Open clorl opened 4 months ago

clorl commented 4 months ago

Description

I've been diving into telescope recently, as I've been using it for some time but never configured it thoroughly. I read the entire :h manual inside Neovim.

I hard a hard time understanding what options the individual pickers or extensions passed into setup() could take. It took me a while to understand that a picker's config table accepts the same keys as "defaults" table plus its own config keys which are shown in telescope.builtin. Writing it down I understand that it's kinda implied that defaults can be overriden, but it took me some time to fully get how it works.

Do you think this warrants a little clarification ?

In my humble opinion, it'd be worth modifying the telescope.setup section and the telescope.builtin section, here is my opinion on the parts the documentation is lacking clarity, as well as my humble proposal. I'd love to hear your feedbacks on this.

:h telescope.setup()

telescope.setup({opts})                                    *telescope.setup()*
    Setup function to be run by user. Configures the defaults, pickers and
    extensions of telescope.

    Usage:
    >
    require('telescope').setup{
      defaults = {
        -- Default configuration for telescope goes here:
        -- config_key = value,
        -- ..
      },
      pickers = {
        -- Default configuration for builtin pickers goes here:
        -- picker_name = {
        --   picker_config_key = value,
        --   ...
        -- }
        -- ADD: Each picker table accepts the same opts as the defaults table.
        -- ADD: On top of those, the pickers each have additional opts, which
        -- ADD: you can learn about in telescope.builtin.
        -- ADD: Options set here will be applied every time you call this builtin picker
        -- DEL: Now the picker_config_key will be applied every time you call this
        -- DEL: builtin picker
      },
      extensions = {
        -- Your extension configuration goes here:
        -- extension_name = {
        --   extension_config_key = value,
        -- }
        -- ADD: Just like builtin pickers, extension can take the same opts as the
        -- ADD: the defaults table in order to override them.
        -- please take a look at the readme of the extension you want to configure
      }
    }

    Valid keys for {opts.defaults}
    ADD: (Those keys are also valid for builtin pickers and extensions)

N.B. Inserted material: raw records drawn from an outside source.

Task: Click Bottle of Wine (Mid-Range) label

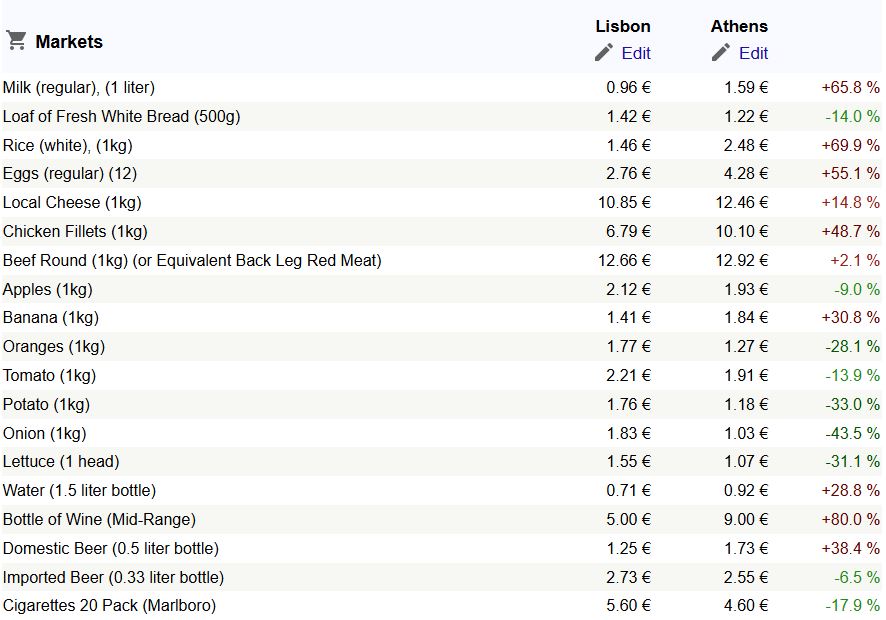Action: [99, 519]
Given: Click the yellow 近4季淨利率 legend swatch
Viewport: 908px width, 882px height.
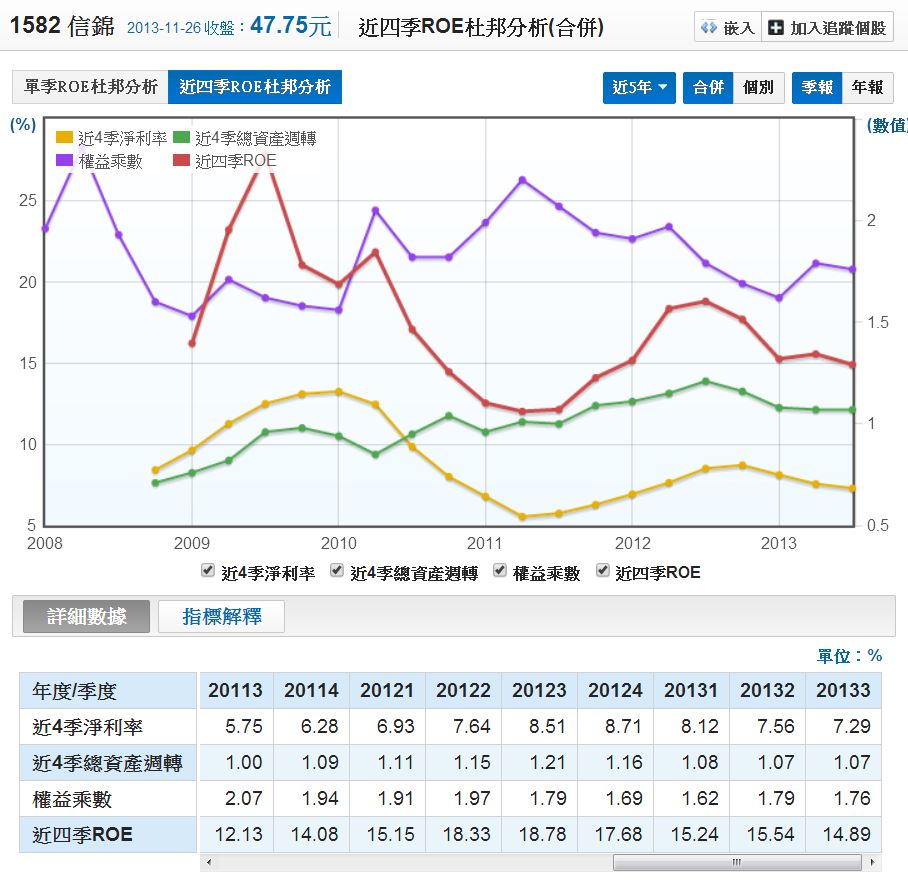Looking at the screenshot, I should point(65,138).
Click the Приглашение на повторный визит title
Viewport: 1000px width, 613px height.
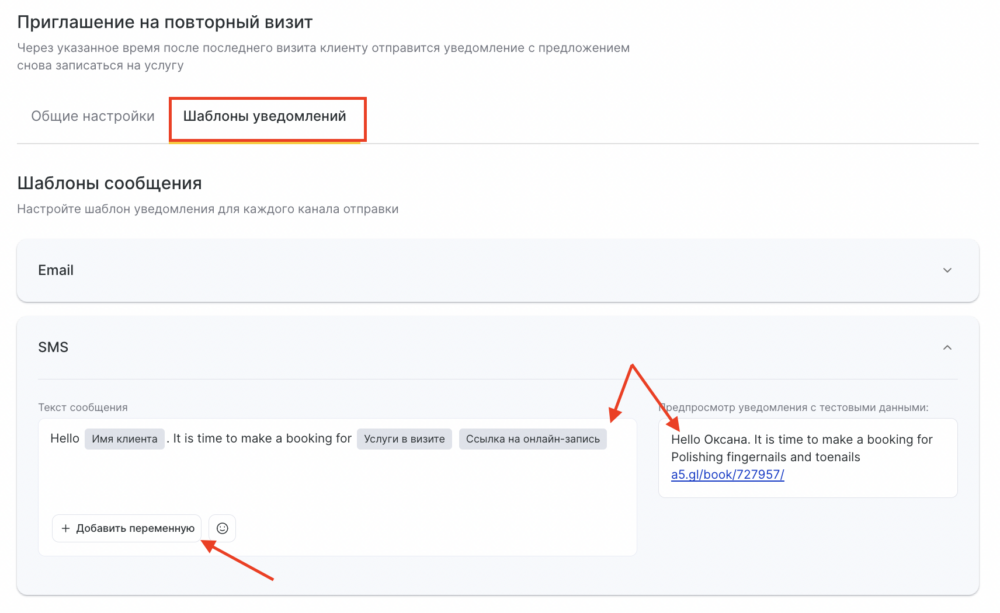pyautogui.click(x=165, y=22)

    -- And then the list of opts possible keys

I have to note that the builtin part of the builtin help kinda implies this but it doesn't state it clearly. What I struggled to understand is that the builtin pickers options extend the default ones. Maybe this section could be clarified? :h telescope.builtin

To use any of Telescope's default options or any picker-specific options, call
your desired picker by passing a lua table to the picker with all of the
options you want to use. Here's an example with the live_grep picker:

>
  :lua require('telescope.builtin').live_grep({
    prompt_title = 'find string in open buffers...',
    grep_open_files = true
  })
  -- or with dropdown theme
  :lua require('telescope.builtin').find_files(require('telescope.themes').get_dropdown{
    previewer = false
  })

Neovim version

NVIM v0.10.1
Build type: Release
LuaJIT 2.1.1713484068

Operating system and version

Debian 12

Telescope version / branch / rev

0.1.X

checkhealth telescope

telescope: health#telescope#check

Checking for required plugins ~
- OK plenary installed.
- OK nvim-treesitter installed.

Checking external dependencies ~
- OK rg: found ripgrep 14.1.0 (rev 47797d5476)
- WARNING fd: not found. Install [sharkdp/fd](https://github.com/sharkdp/fd) for extended capabilities

===== Installed extensions ===== ~

Telescope Extension: `conflicts` ~
- No healthcheck provided

Telescope Extension: `dap` ~
- No healthcheck provided

Telescope Extension: `luasnip` ~
- No healthcheck provided

Telescope Extension: `ui-select` ~
- No healthcheck provided

Steps to reproduce

  1. :h telescope

Expected behavior

No response

Actual behavior

See desc

Minimal config

local root = vim.fn.fnamemodify("./.repro", ":p")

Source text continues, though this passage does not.